President Trump should, nevertheless, be reminded that the history of humanity is replete with struggles by seemingly privileged ethnic and nationalist groups to lord it over smaller or weaker nationalities for control of space or for ethnic supremacy. And such attempts happened as a result of the kind of demagoguery Trump currently displays. But empires so built, in history, collapsed spectacularly. Their imperial structures, with reliance on single-minded, powerful demagogues and their disregard for the diverse peoples within their borders, became spectacles to behold in ruins.

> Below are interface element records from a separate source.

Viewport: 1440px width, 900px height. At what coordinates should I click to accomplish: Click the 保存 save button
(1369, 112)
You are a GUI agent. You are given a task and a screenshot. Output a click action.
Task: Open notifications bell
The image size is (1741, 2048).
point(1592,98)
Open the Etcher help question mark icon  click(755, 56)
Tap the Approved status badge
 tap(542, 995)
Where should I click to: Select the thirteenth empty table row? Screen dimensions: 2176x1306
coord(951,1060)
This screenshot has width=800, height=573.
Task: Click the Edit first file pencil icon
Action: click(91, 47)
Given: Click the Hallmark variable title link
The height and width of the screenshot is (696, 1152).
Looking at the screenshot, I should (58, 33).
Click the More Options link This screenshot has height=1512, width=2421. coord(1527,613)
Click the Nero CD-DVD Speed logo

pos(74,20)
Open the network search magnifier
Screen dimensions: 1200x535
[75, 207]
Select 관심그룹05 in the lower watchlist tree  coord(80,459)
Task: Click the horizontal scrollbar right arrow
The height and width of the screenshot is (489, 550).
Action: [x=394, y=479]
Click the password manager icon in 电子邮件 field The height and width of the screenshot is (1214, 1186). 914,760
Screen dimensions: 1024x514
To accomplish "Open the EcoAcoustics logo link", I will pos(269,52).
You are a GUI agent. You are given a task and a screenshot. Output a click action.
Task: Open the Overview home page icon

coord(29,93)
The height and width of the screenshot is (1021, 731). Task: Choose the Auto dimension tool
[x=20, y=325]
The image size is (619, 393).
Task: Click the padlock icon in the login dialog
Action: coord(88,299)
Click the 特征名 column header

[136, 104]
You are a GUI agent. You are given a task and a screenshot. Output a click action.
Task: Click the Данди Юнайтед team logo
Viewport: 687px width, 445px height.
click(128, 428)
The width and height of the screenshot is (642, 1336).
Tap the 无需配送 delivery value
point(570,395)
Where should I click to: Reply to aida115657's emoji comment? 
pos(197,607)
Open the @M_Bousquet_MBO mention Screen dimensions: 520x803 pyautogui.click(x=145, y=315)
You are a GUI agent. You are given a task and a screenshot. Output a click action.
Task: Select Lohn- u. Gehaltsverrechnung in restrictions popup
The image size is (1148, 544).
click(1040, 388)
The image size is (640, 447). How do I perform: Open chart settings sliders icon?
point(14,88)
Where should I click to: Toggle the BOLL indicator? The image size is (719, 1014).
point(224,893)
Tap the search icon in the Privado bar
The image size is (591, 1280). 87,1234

Which is why it is obvious to all discerning minds that the American empire, like the Roman, and other empires that rose and fell, is being primed for implosion on the watch of Donald Trump.
This is time for all statesmen, especially in the United States to stand up and tell Trump who he is: a bigot America and the world do not need. It is comforting that a club of business leaders he cobbled together to help improve his performance in office has walked out on him. More of such moral statements must be made by those who can make it, even if they are members of Trump’s cabinet.
America is celebrated as the City on a Hill. And a memorable line in the country’s national creed is a prayer to The Almighty to bless America, every citizen’s sweet home. As Donald Trump takes the City to the edge of a cliff and sows intense bitterness into the citizens’ hearts, that solemn prayer has become a desperate cry: God, save America!